佐久穂町の農地の売却相談を頂きました。

先日、県外のお客様から、相続で譲り受けた佐久地域の農地について、売却できないかどうかのご相談を頂きました。

農地売買は、法律の縛りが非常にきつく、手続きも煩雑で、「市街化区域」以外は、簡単に売買ができないというのが実情です。

そもそも農地は、簡単に売れる土地と、簡単に売れない土地とあります。「農地法」という法律があり、行政側としては、できるだけ農地は農地のままずっと使ってほしい(食料を安定的に供給するため)という大義名分があり、市町村や県の許可が無いと、第三者に売ったり貸したりできないんですよね。また、家を建てたいといっても、農家さんや農家の分家さん、農業用施設、集落住民のための商店、医療施設など、農業集落の振興や公益性の高い建物ならOKですが、非農家のサラリーマンや移住者が、安価な農地を買って好きな建物を建てる、なんていうことは、ほとんど不可能なんですよね。
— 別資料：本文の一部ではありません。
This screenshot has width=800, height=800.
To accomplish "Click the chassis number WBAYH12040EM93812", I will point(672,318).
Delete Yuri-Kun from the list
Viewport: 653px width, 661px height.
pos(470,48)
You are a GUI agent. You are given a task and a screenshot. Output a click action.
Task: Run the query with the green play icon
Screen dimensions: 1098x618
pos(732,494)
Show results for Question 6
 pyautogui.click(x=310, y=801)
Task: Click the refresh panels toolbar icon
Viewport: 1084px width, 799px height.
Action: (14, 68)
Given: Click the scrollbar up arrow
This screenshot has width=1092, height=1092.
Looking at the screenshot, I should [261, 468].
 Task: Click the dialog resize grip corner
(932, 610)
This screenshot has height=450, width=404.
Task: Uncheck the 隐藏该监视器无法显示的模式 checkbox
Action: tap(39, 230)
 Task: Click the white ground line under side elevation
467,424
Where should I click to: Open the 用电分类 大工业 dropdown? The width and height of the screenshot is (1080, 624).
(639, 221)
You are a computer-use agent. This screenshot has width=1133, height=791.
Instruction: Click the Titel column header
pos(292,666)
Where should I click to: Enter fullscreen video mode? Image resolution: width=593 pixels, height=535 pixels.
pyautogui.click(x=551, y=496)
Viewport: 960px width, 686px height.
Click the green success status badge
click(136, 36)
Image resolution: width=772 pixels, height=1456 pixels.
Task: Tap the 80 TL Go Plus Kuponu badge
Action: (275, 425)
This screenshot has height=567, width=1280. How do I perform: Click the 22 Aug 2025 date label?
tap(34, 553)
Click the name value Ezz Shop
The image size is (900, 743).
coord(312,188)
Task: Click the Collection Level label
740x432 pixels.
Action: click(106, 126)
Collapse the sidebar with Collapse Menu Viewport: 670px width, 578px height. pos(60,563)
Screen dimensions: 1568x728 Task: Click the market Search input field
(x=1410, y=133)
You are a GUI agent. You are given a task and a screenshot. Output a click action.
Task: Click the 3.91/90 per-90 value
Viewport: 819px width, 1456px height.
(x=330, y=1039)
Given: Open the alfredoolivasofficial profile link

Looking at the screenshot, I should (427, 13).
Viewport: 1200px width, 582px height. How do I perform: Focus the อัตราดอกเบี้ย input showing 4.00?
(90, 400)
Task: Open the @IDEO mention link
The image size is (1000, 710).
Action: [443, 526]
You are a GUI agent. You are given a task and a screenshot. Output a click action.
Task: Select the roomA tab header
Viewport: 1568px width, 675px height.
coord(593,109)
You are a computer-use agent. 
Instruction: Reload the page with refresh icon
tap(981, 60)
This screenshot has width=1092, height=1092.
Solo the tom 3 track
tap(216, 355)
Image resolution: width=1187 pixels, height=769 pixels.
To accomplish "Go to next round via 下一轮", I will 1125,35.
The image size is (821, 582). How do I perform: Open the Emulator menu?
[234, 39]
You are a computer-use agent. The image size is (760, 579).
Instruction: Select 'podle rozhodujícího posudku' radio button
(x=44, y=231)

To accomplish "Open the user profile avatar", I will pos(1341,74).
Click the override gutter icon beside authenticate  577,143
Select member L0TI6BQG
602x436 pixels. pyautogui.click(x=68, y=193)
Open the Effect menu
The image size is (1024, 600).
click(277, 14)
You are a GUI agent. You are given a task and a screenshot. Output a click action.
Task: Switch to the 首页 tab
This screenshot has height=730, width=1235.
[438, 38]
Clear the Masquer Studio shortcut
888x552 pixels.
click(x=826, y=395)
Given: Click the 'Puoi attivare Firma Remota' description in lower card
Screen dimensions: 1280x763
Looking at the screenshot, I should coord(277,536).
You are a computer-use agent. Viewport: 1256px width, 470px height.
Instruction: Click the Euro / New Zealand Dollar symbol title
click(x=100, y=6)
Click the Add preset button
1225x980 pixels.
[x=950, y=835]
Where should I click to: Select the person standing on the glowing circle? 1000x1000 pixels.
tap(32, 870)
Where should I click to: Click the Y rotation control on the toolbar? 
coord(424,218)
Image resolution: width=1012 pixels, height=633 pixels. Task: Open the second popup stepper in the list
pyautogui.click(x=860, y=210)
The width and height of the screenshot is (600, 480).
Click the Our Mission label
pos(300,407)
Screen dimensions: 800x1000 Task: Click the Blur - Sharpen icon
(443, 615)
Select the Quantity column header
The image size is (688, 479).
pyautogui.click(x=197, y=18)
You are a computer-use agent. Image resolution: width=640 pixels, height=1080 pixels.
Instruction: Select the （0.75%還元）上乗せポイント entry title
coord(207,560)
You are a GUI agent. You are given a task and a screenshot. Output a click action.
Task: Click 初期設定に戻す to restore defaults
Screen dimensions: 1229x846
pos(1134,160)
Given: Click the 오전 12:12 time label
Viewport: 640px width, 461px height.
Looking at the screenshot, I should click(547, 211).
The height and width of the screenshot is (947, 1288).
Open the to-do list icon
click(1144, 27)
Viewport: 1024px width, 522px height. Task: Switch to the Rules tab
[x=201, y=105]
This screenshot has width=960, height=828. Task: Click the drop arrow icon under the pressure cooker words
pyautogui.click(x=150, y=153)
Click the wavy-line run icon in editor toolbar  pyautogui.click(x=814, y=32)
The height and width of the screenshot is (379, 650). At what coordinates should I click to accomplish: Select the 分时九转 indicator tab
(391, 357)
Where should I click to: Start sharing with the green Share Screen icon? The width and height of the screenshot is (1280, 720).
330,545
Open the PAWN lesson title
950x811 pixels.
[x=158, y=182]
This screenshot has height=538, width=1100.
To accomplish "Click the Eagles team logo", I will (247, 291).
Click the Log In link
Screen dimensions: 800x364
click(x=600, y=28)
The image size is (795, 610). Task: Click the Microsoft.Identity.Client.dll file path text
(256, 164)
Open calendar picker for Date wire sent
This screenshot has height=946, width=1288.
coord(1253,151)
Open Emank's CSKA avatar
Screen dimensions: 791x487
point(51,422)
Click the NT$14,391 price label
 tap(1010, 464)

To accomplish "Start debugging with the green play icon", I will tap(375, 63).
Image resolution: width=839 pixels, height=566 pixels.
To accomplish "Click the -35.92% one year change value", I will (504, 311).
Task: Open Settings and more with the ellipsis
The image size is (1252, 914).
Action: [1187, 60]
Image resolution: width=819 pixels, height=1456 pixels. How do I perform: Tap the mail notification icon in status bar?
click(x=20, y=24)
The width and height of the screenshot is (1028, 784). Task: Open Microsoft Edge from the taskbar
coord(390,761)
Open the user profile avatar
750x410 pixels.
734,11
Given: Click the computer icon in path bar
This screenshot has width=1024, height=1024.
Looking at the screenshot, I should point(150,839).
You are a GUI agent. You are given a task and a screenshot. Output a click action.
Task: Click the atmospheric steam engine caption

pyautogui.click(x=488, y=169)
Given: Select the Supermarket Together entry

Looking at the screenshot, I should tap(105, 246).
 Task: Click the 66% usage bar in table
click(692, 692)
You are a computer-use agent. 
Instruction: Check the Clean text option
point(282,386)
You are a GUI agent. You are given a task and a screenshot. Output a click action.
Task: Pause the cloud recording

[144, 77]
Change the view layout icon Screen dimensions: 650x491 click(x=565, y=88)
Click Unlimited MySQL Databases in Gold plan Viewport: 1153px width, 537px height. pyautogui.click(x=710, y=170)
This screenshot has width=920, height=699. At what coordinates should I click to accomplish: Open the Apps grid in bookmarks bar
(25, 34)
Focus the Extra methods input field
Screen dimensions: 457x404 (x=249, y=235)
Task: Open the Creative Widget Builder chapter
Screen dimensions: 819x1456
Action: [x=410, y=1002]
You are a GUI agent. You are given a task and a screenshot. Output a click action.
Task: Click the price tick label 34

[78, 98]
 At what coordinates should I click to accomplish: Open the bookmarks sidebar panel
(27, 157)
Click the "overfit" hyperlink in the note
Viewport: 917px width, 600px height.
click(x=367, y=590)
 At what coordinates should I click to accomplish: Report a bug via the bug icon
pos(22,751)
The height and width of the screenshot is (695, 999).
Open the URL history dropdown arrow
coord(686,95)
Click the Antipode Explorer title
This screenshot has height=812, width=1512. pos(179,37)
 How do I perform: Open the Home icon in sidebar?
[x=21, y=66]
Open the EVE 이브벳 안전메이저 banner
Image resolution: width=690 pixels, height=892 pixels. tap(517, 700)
(新たに農業者になればOKですが、それであっても、4000㎡以上など、自宅以外に、大規模な農地を別途用意することが必須となります。)

したがって、誰でも農地を買うことは現実的には大変しく、需給バランスのずれから、価格もかなり安くなっています。(場所にもよりますが、坪5千円とか1万円とか、かなりの廉価です、)

市街化区域では、届出をするだけで簡単に売買ができるので、資産価値としては高く、造成済み宅地の8割位で購入できます。市街化区域内の農地オーナーは、資産的には大変ラッキーな方だと、つくづく思います。

今回ご相談を受けた土地は、農用地(厳しく農地利用を求められる土地)ではなかったのですが、第1種農地(今後もなるべく農地として使ってほしい土地)に指定されていて、基本的には、第三者が簡単に購入して自由に建物を建てることは不可、太陽光発電も不可、隣地の方も買い増しも、必要最小限しか不可、ということで、「ほとんど農用地と変わらないじゃない!」ということで、お客様には、長野市ではなく、近所の不動産屋さんを回ってみるか、地元のJAさんを通じて、農地あっせんの依頼をしたほうが良いのではと、アドバイス致しました。

しかし、相続を受けた方は県外の方で、自ら農業を続けることはほとんど不可能です。かといって、放っておいたら草ぼうぼうの耕作放棄地となるだけで、地域の景観も悪くします。

今後、このように、相続で田舎の農地を譲り受けたがどうしよう?というご相談が沢山出てくるでしょう。もし、簡単に第三者に売ったり貸したりできない、というのであれば、地元の農業委員会やJAが、地元の中~大規模農家さんへの農地あっせん(農地仲介)を、補助金を使ってでも、もっと積極的にやったほうが良いのではないかと思います。

農地法でがんじがらめの田舎の農地は、既存の制度のままでは耕作放棄地が増えるばかりで、明るい未来が全く描けないですよ。従来みたいに農地利用に固執せず、(環境を乱さない程度に)多目的利用を可とするなど、ガラりと制度を変えるべきではないでしょうか。